═════ Rows

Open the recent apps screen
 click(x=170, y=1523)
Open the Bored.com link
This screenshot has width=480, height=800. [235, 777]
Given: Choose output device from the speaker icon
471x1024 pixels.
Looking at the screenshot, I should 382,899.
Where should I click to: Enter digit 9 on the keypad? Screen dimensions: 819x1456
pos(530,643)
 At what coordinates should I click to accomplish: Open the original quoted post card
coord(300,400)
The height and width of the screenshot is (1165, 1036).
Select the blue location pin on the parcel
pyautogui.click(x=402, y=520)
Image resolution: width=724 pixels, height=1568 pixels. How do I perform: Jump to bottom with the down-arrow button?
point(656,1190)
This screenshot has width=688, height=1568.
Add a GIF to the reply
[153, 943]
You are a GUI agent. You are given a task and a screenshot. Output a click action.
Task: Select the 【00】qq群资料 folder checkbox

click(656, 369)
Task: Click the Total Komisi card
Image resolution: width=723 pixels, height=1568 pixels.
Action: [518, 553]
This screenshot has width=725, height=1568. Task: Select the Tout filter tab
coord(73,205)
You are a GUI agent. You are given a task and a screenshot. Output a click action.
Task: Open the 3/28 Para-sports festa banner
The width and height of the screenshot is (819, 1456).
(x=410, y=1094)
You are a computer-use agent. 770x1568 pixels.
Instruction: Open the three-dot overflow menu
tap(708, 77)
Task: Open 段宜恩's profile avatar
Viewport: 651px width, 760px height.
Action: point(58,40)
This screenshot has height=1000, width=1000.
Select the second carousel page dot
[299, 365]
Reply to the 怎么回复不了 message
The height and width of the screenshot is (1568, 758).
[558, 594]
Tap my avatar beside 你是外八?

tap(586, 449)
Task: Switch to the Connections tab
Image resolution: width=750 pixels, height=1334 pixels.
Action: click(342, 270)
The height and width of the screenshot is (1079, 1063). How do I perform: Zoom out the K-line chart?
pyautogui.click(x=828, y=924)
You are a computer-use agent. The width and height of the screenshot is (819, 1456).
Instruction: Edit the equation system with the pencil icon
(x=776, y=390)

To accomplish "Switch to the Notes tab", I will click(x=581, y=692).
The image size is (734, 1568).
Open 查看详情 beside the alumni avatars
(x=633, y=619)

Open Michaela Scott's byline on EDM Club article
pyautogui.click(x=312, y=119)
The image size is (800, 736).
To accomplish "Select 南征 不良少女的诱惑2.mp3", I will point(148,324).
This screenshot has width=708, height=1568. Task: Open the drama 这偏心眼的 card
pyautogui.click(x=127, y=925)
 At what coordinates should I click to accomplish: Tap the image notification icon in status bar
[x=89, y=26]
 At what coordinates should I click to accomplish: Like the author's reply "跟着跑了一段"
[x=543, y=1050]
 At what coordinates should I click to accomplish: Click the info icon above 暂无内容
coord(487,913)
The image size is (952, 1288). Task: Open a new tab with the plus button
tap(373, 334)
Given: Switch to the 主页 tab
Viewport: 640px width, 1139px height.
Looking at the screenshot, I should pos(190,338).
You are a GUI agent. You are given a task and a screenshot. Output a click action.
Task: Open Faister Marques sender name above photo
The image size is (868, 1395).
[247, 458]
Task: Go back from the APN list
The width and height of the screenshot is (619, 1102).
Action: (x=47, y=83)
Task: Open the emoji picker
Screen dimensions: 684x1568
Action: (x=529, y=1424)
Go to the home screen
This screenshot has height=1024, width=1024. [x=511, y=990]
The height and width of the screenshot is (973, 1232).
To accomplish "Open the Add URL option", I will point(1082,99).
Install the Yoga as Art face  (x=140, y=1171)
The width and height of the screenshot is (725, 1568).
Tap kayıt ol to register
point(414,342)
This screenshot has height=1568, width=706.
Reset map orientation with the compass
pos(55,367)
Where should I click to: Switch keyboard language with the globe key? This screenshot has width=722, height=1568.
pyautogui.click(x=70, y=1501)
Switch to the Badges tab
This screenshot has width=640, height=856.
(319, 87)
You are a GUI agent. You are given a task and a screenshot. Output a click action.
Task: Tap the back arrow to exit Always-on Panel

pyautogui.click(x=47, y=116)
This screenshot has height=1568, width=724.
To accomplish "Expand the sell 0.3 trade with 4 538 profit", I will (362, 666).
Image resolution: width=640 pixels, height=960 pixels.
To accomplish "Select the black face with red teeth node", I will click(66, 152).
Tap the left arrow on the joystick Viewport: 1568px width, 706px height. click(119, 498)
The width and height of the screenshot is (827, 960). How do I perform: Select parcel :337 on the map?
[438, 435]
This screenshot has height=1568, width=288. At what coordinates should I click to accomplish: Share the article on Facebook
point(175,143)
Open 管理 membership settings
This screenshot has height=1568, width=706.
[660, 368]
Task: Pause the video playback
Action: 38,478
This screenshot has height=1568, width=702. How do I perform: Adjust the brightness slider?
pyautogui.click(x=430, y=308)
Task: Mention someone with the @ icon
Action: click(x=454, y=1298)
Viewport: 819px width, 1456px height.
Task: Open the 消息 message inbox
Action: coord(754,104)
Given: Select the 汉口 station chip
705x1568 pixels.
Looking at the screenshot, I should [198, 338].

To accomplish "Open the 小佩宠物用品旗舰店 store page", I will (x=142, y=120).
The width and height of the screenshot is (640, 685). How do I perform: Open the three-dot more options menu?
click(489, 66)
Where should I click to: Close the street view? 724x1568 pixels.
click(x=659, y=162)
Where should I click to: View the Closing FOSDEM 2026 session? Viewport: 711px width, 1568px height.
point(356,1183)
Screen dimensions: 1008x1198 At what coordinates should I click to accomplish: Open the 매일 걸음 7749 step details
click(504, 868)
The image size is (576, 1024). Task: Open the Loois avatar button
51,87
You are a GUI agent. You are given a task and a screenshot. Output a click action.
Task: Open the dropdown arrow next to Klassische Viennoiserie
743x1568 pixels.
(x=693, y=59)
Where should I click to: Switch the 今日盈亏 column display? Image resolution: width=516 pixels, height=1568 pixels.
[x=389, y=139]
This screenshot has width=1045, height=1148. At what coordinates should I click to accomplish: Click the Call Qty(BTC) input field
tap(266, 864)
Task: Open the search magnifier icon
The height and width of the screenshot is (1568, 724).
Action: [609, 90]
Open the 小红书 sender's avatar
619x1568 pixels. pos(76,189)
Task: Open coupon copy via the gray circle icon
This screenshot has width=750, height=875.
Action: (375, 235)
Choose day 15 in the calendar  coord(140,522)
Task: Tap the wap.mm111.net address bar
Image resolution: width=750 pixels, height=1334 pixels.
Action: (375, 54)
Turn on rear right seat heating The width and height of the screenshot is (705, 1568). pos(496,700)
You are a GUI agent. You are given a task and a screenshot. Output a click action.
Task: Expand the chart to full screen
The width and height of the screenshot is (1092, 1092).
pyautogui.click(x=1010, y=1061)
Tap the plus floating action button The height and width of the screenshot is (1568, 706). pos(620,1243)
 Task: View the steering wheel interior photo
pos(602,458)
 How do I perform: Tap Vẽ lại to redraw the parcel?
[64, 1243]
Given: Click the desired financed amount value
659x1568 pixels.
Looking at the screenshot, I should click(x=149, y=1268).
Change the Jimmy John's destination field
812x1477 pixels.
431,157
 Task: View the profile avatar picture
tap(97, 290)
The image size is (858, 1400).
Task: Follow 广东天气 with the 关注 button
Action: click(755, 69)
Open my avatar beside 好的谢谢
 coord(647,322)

══════════

**Work required:**
Print the lines from the one containing "This screenshot has height=1568, width=288." through the one containing "point(356,1183)", including both, exactly as they appear in the records above.

**Completed exercise:**
This screenshot has height=1568, width=288. At what coordinates should I click to accomplish: Share the article on Facebook
point(175,143)
Open 管理 membership settings
This screenshot has height=1568, width=706.
[660, 368]
Task: Pause the video playback
Action: 38,478
This screenshot has height=1568, width=702. How do I perform: Adjust the brightness slider?
pyautogui.click(x=430, y=308)
Task: Mention someone with the @ icon
Action: click(x=454, y=1298)
Viewport: 819px width, 1456px height.
Task: Open the 消息 message inbox
Action: coord(754,104)
Given: Select the 汉口 station chip
705x1568 pixels.
Looking at the screenshot, I should [198, 338].

To accomplish "Open the 小佩宠物用品旗舰店 store page", I will (x=142, y=120).
The width and height of the screenshot is (640, 685). How do I perform: Open the three-dot more options menu?
click(489, 66)
Where should I click to: Close the street view? 724x1568 pixels.
click(x=659, y=162)
Where should I click to: View the Closing FOSDEM 2026 session? Viewport: 711px width, 1568px height.
point(356,1183)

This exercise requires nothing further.